Project Soundcheck – a group that trains staff and volunteers at music festivals on how to prevent sexual assaults – says an incident at Osheaga last weekend shows there's work to be done.

A festival goer at the Montreal rock event, Melanie Doucet, told CBC that someone slipped a drug in her drink Friday night and when she reported what happened to security crews, she was brushed off.

"It sounds like, unfortunately, those staff people – just like many people – don't understand the issues surrounding sexual violence," Kira-Lynn Ferderber, a trainer with the Ottawa-based group, told CBC in an interview.

Woman claims she was drugged at Osheaga and no one helped0:31

Festivals need to be proactive

​Ferderber said Project Soundcheck started after a researcher at an Ottawa Hospital found that 25 per cent of sexual assaults reported at the hospital over the course of a year happened at large public events, such as music festivals.

Her group has partnered with several event organizers in Ottawa, such as the Bluesfest and Ottawa Pride, to train volunteers and staff on how to help prevent sexual assault.

si-ott-ferderber-220

Kira-Lynn Ferderber founded Project Soundcheck in Ottawa to train staff at music festivals to prevent sexual assaults. (CBC)

Ferderber said volunteers have to take preventive action, patrolling the site and looking for people who appear to be in distress.

"You can walk up to somebody and say, 'Are you ok? How are you doing? Do you need help?'"

She said security checks as people leave the festival can also weed out potential problems.  

Festivals have a responsibility to be proactive and try to prevent sexual assaults before they happen, Ferderber said.

"You don't hold a big event without a fire safety plan, without your bartenders having rules about who to serve, without  a plan in case there's an electrical storm," Ferderber said.

"This needs to be part of their safety planning."

Ferderber said the festivals her group has worked with in Ottawa have been extremely receptive to the participation of Project Soundcheck.  But she said some festivals still don't seem to get it.

"Unfortunately, festivals sometimes feel that addressing this maybe would be a detriment to their bottom line,"  Ferderber said.

Osheaga promoter says it 'takes all necessary measures'

Evenko, the concert promotion company that runs Osheaga, refused to be interviewed by CBC about the incident involving Doucet.  
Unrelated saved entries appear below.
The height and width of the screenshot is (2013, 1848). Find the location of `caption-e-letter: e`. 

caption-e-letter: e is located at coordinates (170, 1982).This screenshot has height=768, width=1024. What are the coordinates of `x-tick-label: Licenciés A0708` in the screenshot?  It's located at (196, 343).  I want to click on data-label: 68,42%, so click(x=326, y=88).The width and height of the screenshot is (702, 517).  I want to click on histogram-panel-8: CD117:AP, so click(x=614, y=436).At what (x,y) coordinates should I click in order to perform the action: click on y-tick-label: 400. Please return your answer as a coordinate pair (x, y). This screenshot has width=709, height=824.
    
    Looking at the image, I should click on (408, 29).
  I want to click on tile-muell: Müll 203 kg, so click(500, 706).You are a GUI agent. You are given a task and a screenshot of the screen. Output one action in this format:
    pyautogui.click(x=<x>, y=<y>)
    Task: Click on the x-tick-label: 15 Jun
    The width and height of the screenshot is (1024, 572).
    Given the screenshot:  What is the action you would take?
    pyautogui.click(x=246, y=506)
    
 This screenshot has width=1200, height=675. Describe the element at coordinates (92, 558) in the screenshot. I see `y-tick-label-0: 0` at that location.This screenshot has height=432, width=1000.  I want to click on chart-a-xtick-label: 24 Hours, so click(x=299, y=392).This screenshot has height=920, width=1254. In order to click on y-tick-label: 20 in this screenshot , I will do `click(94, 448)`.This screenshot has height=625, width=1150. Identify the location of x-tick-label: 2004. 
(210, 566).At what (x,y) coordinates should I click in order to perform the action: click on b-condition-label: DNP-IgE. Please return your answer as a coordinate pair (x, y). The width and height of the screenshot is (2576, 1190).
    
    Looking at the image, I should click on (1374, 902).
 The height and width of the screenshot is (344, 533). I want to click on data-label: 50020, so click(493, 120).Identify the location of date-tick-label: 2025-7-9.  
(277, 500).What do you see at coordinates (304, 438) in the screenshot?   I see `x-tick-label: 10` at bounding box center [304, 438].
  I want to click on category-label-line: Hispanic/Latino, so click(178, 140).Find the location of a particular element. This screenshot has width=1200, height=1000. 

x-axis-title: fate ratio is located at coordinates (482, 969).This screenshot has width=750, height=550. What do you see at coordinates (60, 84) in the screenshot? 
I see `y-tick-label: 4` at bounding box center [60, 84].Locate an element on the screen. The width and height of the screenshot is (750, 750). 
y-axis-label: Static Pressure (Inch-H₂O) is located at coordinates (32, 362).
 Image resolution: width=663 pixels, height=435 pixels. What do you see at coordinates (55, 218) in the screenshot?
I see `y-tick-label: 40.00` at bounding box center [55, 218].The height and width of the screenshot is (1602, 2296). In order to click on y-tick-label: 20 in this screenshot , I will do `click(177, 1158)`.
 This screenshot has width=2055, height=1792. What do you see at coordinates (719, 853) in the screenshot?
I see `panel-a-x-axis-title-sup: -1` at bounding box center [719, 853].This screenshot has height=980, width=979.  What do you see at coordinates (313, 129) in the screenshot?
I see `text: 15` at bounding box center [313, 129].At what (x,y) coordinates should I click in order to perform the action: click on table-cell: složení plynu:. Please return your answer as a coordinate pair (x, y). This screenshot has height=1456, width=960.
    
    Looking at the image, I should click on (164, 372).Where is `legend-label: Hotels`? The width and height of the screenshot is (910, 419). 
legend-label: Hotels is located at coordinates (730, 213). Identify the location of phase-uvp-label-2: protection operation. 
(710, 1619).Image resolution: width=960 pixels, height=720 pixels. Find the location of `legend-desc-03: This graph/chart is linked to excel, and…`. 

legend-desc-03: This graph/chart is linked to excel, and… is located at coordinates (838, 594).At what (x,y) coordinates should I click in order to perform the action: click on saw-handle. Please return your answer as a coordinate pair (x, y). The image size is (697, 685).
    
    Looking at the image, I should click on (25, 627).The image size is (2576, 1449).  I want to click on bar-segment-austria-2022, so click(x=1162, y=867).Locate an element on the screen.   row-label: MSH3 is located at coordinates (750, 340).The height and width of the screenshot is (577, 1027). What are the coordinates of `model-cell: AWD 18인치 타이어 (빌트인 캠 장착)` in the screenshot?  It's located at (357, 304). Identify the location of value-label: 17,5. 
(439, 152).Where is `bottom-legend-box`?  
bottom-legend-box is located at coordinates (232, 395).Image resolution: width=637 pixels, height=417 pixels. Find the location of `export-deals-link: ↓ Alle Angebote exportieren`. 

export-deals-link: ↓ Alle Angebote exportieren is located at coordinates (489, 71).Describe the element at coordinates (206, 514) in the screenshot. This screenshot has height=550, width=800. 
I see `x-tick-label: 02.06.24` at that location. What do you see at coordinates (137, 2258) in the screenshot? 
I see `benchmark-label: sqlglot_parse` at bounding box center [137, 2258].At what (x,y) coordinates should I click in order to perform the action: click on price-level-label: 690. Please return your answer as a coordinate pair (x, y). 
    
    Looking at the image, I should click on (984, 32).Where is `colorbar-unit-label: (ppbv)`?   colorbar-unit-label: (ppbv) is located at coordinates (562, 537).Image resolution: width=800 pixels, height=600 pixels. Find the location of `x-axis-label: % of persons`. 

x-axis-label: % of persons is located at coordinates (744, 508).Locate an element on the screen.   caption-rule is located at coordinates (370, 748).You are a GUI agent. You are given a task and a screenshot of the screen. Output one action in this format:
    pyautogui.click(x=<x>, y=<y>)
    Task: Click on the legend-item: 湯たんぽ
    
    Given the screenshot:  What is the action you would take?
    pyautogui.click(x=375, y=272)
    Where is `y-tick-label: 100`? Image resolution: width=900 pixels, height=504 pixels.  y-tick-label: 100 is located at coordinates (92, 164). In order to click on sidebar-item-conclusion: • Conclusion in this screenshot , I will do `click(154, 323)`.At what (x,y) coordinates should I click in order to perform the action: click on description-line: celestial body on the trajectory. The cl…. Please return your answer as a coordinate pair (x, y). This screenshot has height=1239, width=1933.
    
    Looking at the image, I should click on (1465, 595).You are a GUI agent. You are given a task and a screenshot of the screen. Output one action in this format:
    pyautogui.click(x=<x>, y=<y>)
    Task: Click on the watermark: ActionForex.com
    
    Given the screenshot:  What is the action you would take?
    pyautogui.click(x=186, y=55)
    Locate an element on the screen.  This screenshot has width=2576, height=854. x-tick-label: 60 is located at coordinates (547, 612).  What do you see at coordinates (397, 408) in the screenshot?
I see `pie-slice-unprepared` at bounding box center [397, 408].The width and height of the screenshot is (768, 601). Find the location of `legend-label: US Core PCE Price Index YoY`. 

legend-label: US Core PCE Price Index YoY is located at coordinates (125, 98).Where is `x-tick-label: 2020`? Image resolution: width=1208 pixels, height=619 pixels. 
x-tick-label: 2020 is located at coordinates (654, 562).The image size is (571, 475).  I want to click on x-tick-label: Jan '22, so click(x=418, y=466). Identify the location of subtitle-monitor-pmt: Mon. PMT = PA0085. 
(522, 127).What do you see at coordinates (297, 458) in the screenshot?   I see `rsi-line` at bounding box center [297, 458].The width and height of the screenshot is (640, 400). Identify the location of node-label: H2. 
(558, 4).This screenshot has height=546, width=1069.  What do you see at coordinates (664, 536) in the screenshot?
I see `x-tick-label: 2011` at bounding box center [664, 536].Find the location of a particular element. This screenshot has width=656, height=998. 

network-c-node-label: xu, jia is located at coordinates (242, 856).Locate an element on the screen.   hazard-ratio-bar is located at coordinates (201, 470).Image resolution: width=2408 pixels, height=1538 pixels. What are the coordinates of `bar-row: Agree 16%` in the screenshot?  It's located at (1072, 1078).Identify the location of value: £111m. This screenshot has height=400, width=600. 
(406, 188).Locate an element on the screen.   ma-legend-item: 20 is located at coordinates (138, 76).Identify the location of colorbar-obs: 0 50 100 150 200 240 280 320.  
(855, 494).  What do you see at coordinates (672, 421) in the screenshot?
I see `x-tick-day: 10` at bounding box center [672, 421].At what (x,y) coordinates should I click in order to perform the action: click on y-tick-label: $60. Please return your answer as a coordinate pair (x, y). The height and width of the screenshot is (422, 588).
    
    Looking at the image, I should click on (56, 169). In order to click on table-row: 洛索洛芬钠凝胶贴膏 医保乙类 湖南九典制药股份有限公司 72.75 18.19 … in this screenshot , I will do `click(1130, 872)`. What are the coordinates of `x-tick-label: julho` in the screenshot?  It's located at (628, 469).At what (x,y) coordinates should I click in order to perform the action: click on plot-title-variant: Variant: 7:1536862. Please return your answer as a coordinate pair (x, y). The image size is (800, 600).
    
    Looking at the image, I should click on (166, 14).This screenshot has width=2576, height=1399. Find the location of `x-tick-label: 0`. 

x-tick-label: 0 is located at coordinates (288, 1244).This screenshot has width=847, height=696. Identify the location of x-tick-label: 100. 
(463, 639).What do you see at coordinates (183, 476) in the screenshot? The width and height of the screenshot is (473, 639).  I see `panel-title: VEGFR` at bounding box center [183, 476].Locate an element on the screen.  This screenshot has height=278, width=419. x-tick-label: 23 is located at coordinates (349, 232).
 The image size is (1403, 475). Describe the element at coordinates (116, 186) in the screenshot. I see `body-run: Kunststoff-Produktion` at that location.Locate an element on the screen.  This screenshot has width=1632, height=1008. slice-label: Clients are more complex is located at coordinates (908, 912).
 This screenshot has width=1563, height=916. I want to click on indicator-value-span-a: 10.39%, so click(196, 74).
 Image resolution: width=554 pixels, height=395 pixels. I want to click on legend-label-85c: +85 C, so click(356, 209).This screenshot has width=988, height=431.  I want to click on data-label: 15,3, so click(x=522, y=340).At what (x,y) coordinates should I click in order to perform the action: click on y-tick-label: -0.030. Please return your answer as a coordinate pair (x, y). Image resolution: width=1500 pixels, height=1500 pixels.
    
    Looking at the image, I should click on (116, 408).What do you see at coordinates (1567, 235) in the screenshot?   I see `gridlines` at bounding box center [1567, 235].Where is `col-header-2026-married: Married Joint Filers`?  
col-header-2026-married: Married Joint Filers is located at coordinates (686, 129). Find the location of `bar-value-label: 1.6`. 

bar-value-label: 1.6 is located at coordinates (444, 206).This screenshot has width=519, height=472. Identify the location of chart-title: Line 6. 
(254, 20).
Initially, Evenko's media relations officer, Philip Vanden Brande, sent an email with this statement: "Evenko takes all necessary measures to ensure the safety of its festival goers. We are sorry to hear what happened to this lady. We will proceed with an investigation in order to find out what transpired."

Late Tuesday afternoon, Vanden Brande sent a second email, reiterating Evenko's earlier statement and adding that teams on site at the festival "can intervene quickly, and, if needed, rapidly and effectively treat those who require special care."

"SPVM police officers are also present around the site and are ready to take action at any time."

Evenko lists a series of measures to prevent, detect and help festival attendees, including:

  • the security search at the entrance.
  • the presence of medical and paramedical personnel.
  • the presence of identifiable security guards.
  • the presence of an organization specialized in raising awareness of the effects of drugs.
  • the provision of rest areas.
  • the announcement of preventative messages during the festival.

Need for culture shift

Ferderber said the problem requires more than improved security. She said it requires a culture shift.

"There are holistic approaches you can take to not being part of rape culture, like not booking bands that encourage violence against women," Ferderber said.

Action Bronson

Osheaga booked controversial rapper Action Bronson, accused of promoting violence and sexism, for its 2015 edition. (Action Bronson/Facebook)

Last year, Osheaga booked controversial rapper Action Bronson, who's been accused of promoting sexism, violence and rape.

Critics pointed to his music video, Brunch, in which he cooks a meal over a woman's apparently dead body. Later in the video, he discovers the woman is still alive and stabs her.

In another song, Consensual Rape, Bronson raps about drugging and violently gang-raping women.

Despite the outcry, Osheaga refused to cancel Bronson's booking.

In the end Bronson didn't show due to unspecified "travel problems."